[As promised, here's the link: US Air Force, industry prepare for T-38 replacement)
I'm amazed that the unfolding T-X contract battle, which I'm previewing in this week's magazine (I'll add the link after the story is posted online), isn't one of the biggest news stories in military aviation today.
It's a story that has it all. Controversy? Three largely foreign aircraft in competition with potential American rivals. Size? Projected initial orders range from 350 to 500 aircraft, with follow-on potential up to 1,000. Emotion? Replace the US Air Force's venerable Northrop T-38 Talon, the advanced jet trainer that has primed three generations of fighter and bomber pilots for combat.
And it's a story that's moving very fast. Until a few years ago, the USAF had delayed plans for a T-38 replacement past 2020. A fatal crash in 2008 caused by an over-fatigued aileron helped to change the plan. The in-service date was accelerated to 2017. Since then, the USAF has released two fairly explicit requests for information to industry, detailing what the service thinks it needs.
But there is one thing holding this story back, and it's a 'biggie'. So far, the USAF hasn't put any real funding into the budget for T-X, despite plans to award a full-scale development contract before 2013. Industry expects that oversight to be cleared up in the Fiscal 2012 budget request that will be released in early February.

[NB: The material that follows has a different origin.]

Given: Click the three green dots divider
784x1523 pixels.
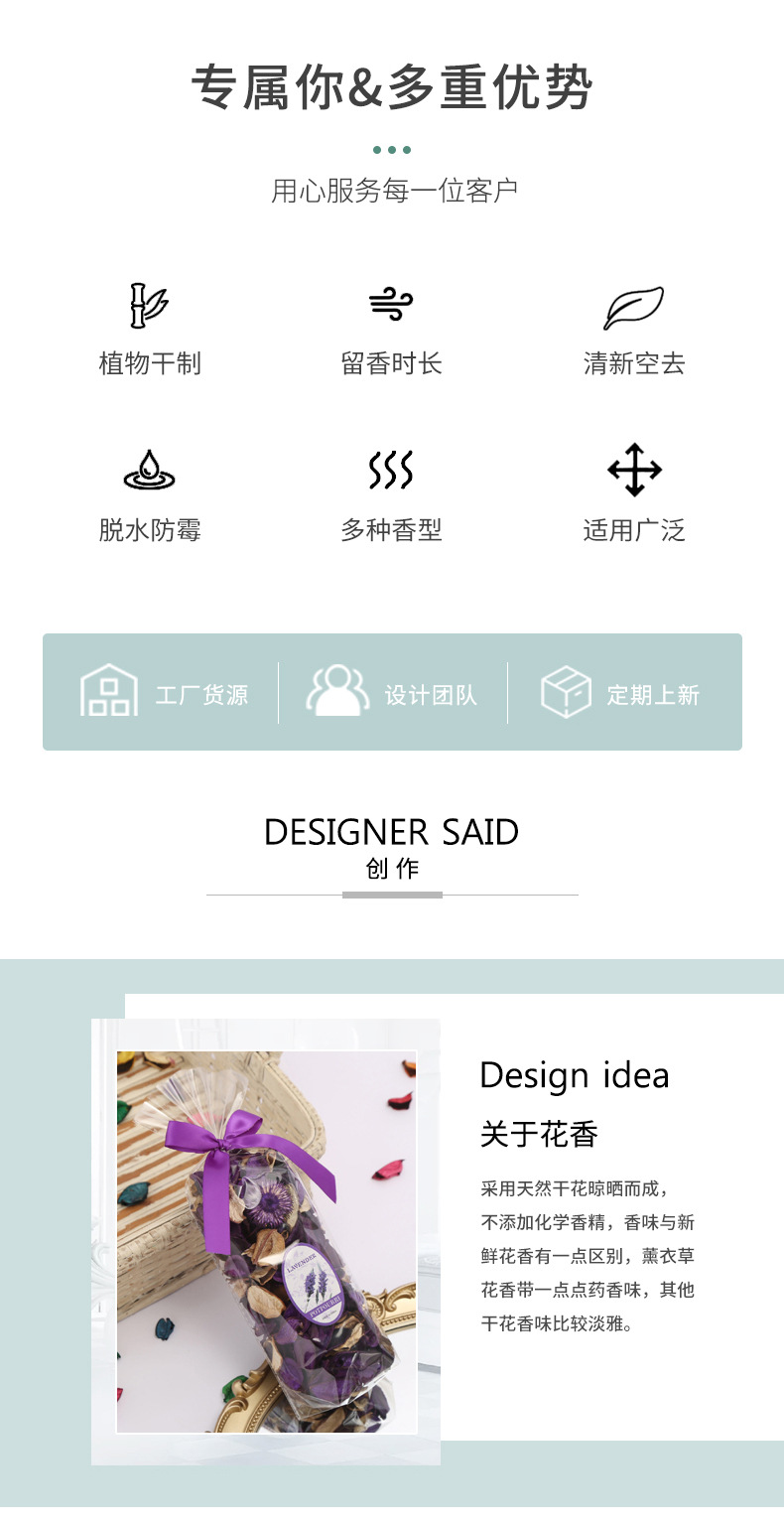Looking at the screenshot, I should point(392,150).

The USAF will not lack for options. Three off the shelf options exist to replace the T-38: AleniaAermacchi M346 Master, BAE Systems Hawk 128 and Korea Aerospace Industries/Lockheed Martin T-50 Golden Eagle. The catch: All of them are primairly designed and built overseas, although final assembly of course would shift to the US for the T-X contract winner.
But the USAF doesn't have to settle for off the shelf. It's possible that Boeing and perhaps Northrop Grumman could propose an alternative route: design a "purpose-built" -- and, more importantly, "all-American" -- advanced jet trainer.
That option may please a faction of parochial lawmakers, but it will add at least $3 to $5 billion to the program price tag. Given that buying new trainers rank among the lowest of any air force's spending priorities, that may be asking a lot.
One more option still exists, and it's perhaps Northrop's favorite strategy. Rather than buy an all-new aircraft, simply launch a "super-SLEP" (service life extension program) on the T-38 fleet.